§ ASSIGNMENT: Please tally the lines below that contain the word "dots" and reply with the total alone.

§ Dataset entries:
--

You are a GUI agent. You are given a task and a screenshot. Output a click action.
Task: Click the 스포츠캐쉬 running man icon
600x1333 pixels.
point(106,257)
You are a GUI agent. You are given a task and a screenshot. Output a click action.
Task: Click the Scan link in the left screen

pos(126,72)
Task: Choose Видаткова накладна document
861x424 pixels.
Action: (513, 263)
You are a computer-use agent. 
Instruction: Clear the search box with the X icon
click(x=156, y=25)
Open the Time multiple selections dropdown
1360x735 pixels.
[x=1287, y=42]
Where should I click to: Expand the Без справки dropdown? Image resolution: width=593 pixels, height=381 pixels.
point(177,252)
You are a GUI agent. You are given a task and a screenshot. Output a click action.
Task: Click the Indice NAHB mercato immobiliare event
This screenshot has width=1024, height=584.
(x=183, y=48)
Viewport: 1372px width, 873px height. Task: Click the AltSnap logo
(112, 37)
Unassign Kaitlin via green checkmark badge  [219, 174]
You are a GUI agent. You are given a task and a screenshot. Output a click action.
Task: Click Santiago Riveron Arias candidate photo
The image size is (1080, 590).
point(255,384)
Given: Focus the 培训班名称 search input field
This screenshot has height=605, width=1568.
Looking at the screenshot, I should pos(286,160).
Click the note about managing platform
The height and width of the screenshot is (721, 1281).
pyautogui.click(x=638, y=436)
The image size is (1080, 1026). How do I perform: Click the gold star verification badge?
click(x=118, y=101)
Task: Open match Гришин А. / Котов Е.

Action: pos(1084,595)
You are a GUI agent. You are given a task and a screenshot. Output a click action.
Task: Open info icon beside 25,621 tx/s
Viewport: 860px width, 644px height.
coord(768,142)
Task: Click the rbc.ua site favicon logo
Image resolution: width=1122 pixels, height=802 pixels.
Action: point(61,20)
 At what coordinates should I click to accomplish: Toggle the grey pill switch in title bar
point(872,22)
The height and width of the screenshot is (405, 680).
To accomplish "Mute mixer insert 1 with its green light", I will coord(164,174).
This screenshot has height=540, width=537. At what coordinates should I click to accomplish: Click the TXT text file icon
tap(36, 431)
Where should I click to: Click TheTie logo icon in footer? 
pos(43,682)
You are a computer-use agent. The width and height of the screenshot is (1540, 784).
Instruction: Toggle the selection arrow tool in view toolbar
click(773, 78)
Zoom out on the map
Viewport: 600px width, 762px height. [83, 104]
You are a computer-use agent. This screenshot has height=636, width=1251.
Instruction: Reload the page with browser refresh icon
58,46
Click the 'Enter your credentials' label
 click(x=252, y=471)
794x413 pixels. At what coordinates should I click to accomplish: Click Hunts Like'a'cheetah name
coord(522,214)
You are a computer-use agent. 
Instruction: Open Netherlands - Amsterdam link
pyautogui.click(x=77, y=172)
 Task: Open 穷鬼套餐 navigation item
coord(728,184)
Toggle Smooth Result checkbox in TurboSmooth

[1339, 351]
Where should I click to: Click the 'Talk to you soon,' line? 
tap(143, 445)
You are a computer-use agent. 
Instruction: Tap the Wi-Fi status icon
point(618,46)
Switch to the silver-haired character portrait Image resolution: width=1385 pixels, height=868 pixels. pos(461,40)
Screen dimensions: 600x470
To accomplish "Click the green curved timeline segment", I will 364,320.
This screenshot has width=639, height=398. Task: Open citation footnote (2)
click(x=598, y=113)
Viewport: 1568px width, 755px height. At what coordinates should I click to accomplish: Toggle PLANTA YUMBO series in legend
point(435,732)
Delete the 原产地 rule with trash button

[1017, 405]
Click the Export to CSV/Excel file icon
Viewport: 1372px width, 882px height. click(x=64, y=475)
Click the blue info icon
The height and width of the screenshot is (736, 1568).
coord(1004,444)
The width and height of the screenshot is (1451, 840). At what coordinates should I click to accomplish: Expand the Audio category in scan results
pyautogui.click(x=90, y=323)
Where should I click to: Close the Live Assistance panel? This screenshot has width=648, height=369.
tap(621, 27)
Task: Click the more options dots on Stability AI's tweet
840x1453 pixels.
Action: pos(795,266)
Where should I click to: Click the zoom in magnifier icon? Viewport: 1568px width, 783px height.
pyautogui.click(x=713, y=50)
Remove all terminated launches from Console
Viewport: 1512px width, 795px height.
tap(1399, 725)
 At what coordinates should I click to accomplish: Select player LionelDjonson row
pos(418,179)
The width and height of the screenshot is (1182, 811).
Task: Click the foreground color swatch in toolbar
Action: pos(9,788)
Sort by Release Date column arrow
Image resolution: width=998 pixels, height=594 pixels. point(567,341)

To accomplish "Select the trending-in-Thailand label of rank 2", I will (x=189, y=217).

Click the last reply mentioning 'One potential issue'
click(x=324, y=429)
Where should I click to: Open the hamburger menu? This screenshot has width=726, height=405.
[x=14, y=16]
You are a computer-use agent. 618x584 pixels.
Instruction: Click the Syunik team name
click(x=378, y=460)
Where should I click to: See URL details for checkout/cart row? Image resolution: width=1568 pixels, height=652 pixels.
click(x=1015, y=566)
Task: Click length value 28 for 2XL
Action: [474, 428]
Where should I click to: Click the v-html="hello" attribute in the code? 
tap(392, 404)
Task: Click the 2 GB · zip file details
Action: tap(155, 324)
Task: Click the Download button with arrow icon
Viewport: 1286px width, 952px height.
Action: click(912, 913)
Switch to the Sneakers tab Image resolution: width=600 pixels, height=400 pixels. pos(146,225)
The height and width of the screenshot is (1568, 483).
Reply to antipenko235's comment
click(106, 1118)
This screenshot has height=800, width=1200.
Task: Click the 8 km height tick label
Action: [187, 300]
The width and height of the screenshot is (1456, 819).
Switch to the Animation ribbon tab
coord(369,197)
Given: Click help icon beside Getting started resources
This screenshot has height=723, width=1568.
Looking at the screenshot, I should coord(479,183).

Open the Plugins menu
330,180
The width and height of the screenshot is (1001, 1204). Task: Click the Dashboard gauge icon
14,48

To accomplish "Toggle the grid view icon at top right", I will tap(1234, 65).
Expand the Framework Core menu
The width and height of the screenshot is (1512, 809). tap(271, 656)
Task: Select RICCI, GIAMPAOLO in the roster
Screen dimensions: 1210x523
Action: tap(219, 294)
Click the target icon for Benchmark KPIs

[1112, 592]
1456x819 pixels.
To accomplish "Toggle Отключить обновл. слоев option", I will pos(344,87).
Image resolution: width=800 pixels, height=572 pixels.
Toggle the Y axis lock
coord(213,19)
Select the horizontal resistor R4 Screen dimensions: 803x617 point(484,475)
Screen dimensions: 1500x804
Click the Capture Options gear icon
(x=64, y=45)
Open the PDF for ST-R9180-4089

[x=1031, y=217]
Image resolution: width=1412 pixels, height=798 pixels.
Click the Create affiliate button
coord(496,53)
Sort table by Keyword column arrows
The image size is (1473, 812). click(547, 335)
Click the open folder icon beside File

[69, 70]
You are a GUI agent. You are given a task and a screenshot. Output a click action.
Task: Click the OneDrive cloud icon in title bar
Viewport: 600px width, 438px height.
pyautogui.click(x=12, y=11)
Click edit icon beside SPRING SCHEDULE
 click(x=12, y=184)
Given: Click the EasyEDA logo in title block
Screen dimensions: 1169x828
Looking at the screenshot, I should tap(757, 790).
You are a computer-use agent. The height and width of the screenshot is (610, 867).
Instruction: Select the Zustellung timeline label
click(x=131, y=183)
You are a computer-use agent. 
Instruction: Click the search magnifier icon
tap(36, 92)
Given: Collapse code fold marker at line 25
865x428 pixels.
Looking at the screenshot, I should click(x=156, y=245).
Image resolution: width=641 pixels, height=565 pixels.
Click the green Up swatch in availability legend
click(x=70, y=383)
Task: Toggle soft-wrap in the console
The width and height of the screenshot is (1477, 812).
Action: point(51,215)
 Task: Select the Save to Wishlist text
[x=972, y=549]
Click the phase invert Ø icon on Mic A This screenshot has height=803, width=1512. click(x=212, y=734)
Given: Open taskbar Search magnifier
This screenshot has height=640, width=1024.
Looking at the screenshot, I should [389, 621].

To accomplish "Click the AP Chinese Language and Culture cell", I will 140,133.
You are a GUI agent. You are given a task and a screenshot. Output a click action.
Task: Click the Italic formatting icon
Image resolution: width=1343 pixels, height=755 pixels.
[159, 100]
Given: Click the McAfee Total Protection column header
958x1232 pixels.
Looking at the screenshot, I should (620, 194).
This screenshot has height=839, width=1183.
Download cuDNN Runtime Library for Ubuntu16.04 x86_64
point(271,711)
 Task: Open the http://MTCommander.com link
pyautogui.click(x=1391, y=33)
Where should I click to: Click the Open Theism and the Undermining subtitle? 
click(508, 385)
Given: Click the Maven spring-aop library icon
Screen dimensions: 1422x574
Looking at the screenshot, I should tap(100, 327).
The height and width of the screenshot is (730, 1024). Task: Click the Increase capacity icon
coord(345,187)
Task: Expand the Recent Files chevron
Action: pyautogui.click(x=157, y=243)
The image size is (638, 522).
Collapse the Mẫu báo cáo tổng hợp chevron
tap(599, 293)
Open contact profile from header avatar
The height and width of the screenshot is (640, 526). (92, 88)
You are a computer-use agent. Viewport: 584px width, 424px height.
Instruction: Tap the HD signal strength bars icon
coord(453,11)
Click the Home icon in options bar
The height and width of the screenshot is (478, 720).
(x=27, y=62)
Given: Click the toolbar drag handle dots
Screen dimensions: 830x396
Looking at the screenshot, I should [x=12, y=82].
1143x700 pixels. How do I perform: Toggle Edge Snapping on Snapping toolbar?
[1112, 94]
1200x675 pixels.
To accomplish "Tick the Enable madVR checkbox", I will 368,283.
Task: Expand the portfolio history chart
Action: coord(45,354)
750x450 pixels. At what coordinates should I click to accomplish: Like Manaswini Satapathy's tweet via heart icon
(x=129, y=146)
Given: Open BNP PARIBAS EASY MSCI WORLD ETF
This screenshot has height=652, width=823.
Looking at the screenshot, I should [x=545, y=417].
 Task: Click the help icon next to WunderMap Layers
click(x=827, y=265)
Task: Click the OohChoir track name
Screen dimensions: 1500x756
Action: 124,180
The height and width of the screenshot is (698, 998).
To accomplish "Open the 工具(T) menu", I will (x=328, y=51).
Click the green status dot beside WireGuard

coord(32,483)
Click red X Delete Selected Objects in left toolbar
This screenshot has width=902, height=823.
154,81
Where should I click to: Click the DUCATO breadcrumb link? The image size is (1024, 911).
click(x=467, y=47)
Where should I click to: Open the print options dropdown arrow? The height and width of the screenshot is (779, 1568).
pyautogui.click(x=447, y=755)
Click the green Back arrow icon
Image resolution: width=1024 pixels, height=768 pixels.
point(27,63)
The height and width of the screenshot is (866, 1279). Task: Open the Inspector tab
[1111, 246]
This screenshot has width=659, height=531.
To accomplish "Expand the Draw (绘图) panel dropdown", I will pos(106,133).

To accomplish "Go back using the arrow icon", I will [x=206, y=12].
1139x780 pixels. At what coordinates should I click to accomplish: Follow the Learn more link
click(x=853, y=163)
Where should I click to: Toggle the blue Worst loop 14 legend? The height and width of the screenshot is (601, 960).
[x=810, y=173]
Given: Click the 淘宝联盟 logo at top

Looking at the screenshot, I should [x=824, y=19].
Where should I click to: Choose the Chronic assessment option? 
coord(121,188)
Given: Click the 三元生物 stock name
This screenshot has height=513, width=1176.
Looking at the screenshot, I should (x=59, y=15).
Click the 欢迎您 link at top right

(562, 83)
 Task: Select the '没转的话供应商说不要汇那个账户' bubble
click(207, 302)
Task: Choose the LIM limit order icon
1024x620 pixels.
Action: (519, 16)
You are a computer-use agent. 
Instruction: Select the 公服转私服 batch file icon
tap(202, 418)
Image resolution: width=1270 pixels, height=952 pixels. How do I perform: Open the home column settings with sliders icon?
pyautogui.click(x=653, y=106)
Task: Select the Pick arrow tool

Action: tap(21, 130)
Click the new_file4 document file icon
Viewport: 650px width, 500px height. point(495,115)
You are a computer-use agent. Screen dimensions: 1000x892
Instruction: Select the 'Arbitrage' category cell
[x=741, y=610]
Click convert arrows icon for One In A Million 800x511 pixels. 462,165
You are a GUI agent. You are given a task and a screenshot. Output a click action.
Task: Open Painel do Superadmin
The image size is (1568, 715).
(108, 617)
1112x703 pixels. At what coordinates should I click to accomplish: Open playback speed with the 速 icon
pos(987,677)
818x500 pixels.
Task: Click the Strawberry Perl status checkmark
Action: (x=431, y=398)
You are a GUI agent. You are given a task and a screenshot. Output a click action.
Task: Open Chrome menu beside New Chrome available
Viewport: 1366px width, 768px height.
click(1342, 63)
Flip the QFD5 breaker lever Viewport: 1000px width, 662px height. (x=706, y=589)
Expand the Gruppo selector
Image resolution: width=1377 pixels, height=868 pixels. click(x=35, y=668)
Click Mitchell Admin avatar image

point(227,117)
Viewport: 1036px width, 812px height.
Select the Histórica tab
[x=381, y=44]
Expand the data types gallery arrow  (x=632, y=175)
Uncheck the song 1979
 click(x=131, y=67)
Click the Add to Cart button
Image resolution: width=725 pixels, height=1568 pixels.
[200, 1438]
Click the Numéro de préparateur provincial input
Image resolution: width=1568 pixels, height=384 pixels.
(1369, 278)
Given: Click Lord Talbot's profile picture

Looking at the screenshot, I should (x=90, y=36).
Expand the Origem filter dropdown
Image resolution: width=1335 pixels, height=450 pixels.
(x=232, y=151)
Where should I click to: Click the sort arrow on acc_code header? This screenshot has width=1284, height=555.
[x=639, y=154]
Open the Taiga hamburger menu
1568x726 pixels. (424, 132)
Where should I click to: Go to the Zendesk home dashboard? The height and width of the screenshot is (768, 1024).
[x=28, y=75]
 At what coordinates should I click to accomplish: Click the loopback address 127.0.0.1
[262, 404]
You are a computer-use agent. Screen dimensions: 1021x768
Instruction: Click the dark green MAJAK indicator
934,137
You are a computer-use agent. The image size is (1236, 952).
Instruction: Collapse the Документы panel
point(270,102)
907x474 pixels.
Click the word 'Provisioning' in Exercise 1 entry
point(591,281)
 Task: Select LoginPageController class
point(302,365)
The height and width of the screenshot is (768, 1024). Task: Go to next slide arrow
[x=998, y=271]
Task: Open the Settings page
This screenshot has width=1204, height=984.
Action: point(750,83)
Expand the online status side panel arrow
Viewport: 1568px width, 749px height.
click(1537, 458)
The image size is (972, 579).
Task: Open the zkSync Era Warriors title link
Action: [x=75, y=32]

--

§ RESPONSE TO THIS TASK: 2